■ STORED RECORDS

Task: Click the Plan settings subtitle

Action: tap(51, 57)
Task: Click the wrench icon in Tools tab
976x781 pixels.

* * *

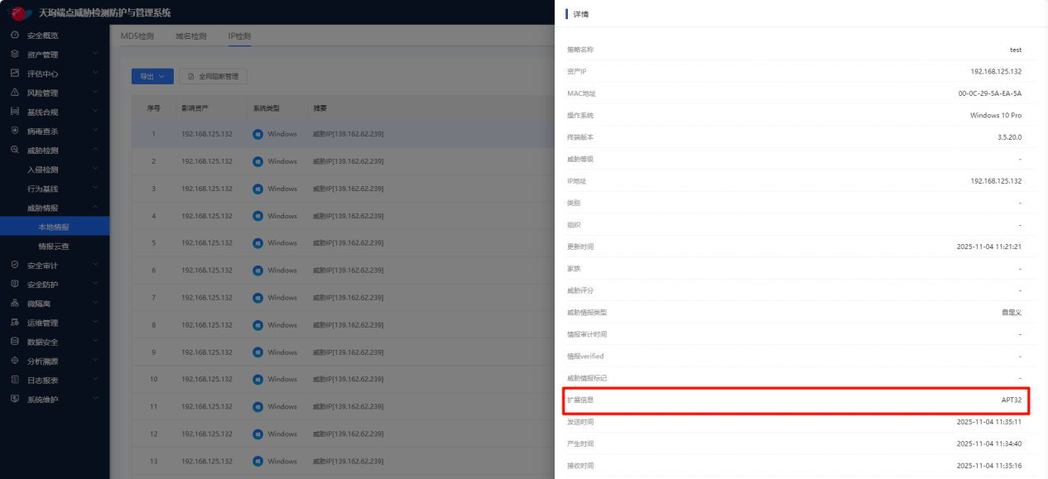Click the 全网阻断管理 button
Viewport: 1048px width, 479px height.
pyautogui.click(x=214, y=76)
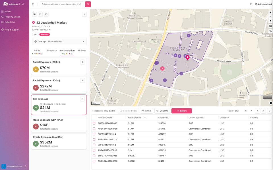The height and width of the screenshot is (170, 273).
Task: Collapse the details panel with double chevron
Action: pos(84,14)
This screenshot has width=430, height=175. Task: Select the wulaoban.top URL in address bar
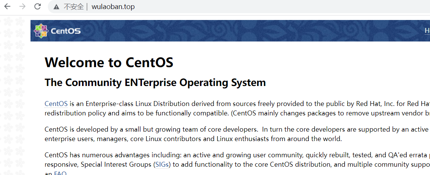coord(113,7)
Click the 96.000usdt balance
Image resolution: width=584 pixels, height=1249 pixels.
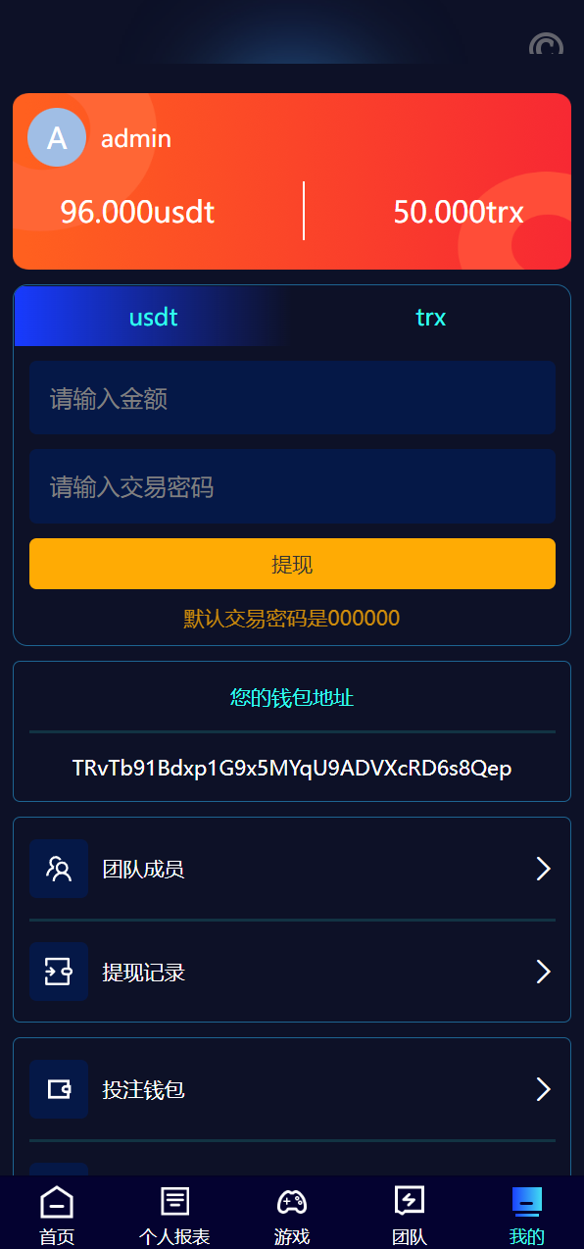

...

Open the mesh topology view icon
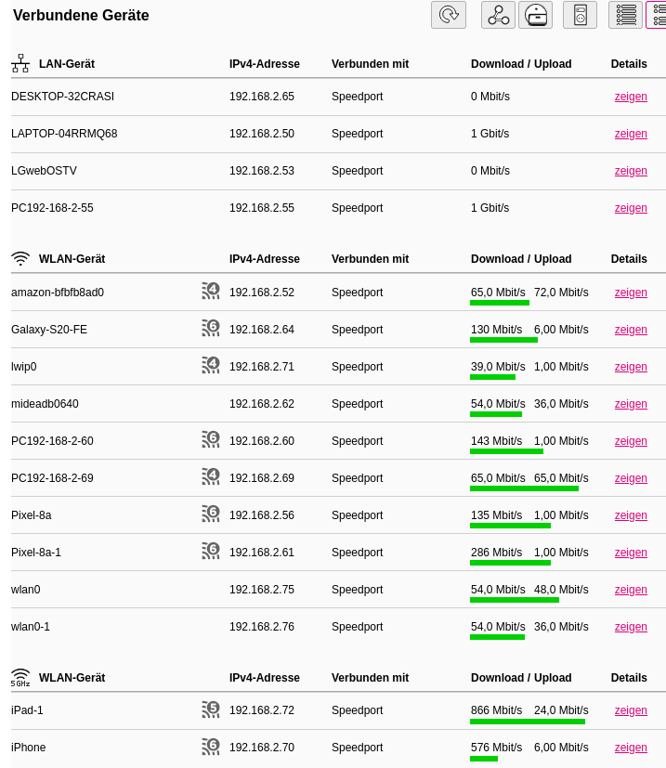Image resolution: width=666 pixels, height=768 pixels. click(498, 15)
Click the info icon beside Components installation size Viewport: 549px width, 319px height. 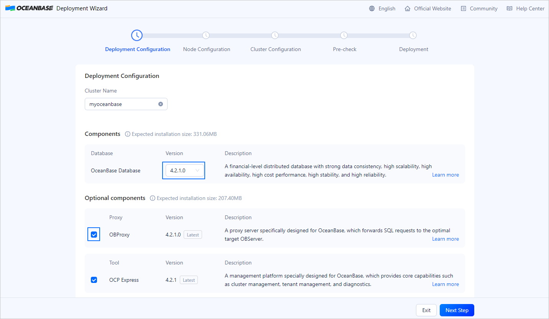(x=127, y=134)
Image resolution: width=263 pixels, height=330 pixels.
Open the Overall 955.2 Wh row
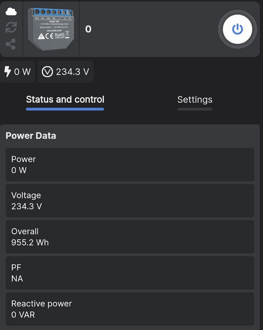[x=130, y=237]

■ WRITTEN PROBLEM
Identify each line in the listing above that contains the string "Task" and copy it out, counting only matches with the same capitalization.

■ THE RESULT
Task: Click the Plan settings subtitle
Task: Click the wrench icon in Tools tab
Task: Collapse the details panel with double chevron
This screenshot has width=430, height=175. Task: Select the wulaoban.top URL in address bar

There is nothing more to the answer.